**Position data for words and items:**
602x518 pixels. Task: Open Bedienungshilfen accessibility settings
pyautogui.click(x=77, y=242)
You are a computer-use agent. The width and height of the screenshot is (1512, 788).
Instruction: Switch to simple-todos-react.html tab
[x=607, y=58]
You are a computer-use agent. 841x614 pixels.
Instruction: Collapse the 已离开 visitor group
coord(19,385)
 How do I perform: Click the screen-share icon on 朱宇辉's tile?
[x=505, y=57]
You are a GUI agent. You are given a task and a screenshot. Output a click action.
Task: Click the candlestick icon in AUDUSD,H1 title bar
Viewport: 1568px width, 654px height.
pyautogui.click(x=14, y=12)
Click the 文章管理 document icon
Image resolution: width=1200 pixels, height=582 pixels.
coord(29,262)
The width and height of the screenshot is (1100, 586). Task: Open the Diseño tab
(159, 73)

**What to work on:** Please copy all of the records above again, requests included, and raise every coordinate in the answers by 148.

**Finished answer:**
602x518 pixels. Task: Open Bedienungshilfen accessibility settings
pyautogui.click(x=225, y=390)
You are a computer-use agent. The width and height of the screenshot is (1512, 788).
Instruction: Switch to simple-todos-react.html tab
[x=755, y=206]
You are a computer-use agent. 841x614 pixels.
Instruction: Collapse the 已离开 visitor group
coord(167,533)
 How do I perform: Click the screen-share icon on 朱宇辉's tile?
[x=653, y=205]
You are a GUI agent. You are given a task and a screenshot. Output a click action.
Task: Click the candlestick icon in AUDUSD,H1 title bar
Viewport: 1568px width, 654px height.
pyautogui.click(x=162, y=160)
Click the 文章管理 document icon
Image resolution: width=1200 pixels, height=582 pixels.
coord(177,410)
The width and height of the screenshot is (1100, 586). Task: Open the Diseño tab
(307, 221)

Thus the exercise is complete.